So when I found myself with one day in Verona this month, I had no idea I’d be on the trail of the famous star-crossed lovers. Although Romeo and Juliet may be purely fictional characters, the romance of Verona is very real.
Think ancient cobbled streets dappled in sunlight. Cosy street cafes serving risotto and valpolicella. Or medieval churches where each stone tells it’s own story. The tales this city could tell far surpass anything dreamed up by Mr Shakespeare!
I’ve always thought Italy to be a colourful country, but never before found brown to be a particularly romantic pigment. Yet when the sun shines on Verona, the painters palette springs to life. Visions of burnt umber, raw sienna and yellow ochre glow along the narrow streets, a photo opportunity at every turn.

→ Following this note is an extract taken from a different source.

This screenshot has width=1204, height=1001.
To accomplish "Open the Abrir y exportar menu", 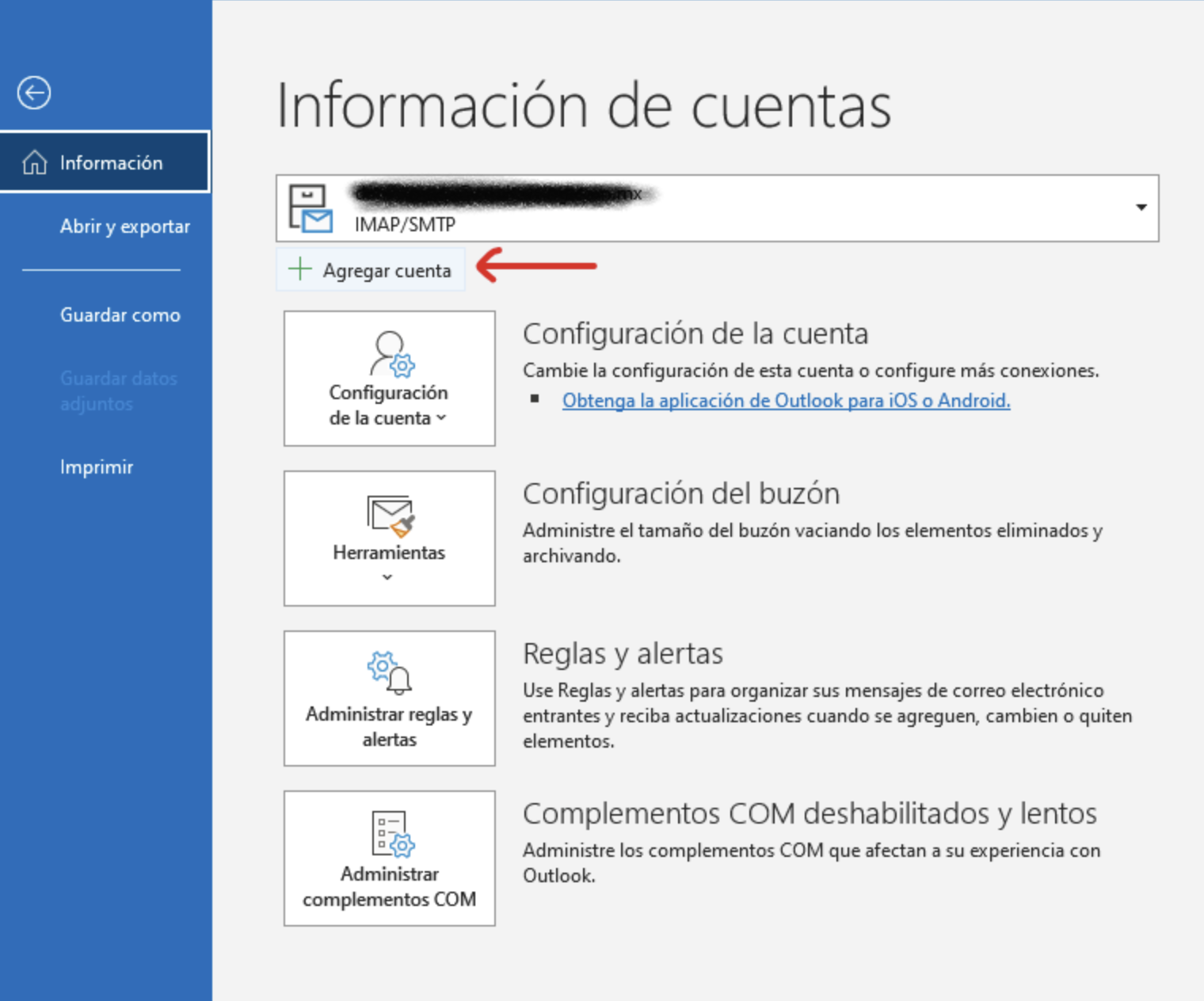I will 124,226.
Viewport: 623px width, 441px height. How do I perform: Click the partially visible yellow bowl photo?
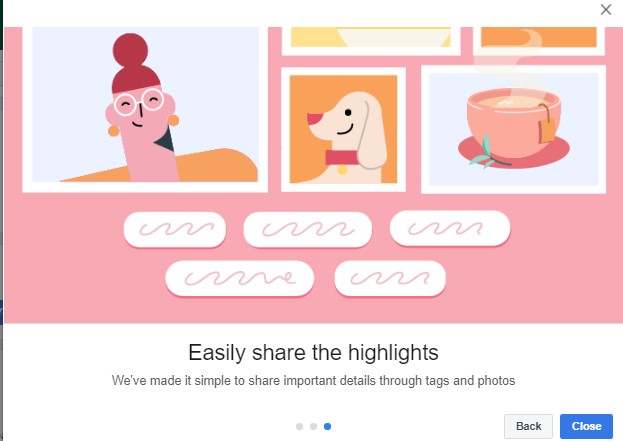(x=371, y=41)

Verona dates back to the Romans (doesn’t everywhere!) and has managed to retain much of it’s old world charm. The heart of the ancient town is neatly pocketed within a meander of the Adige River, and is easy to walk around without needing public transport. Just bring some comfy shoes! The city is only a short train journey from Venice (about 1 hour 20) and whilst many experience Verona as a day trip from her watery sister, I’d suggest perhaps doing it the other way around. Verona is better value, less crowded and easier to navigate. Plus it’s much simpler to find a decent restaurant in Verona!
So without much more ado about nothing…
Here’s what to do with one day in Verona
I’d suggest fortifying yourself with a decent breakfast before tackling the 368 steps of the Lamberti Tower, and the superb 360 degree views are definitely worth the exertion! The 12th Century monument was once one of many such towers across Verona. A display of wealth and status by the noble families that lived in them. In this instance the Lamberti family.
At the top of the 84 foot structure are 2 famous bells. The Rengo used to ring out a summons to the Town Council as well as to citizens during war time. The Marangona signalled the end of the working day for the marangon (artisans), and also acted as a fire alarm.
There is also a lift up to the top, but that’s cheating!
If you look closely at the picture above you can just make out a whale bone hanging under the archway below the tower. Legend says it will fall on the head of the first person to walk beneath who has never told a lie.
It’s been there a while!
The tower overlooks Piazza della Erbe, fondly known as the heart of the city. The piazza sits on the site of the ancient Roman forum (yep, it wasn’t just Rome that had one!) and shows off Italian Renaissance and Medieval architecture at it’s best. Come here to stroll around the market, and enjoy an glass of vino at one of the many bars.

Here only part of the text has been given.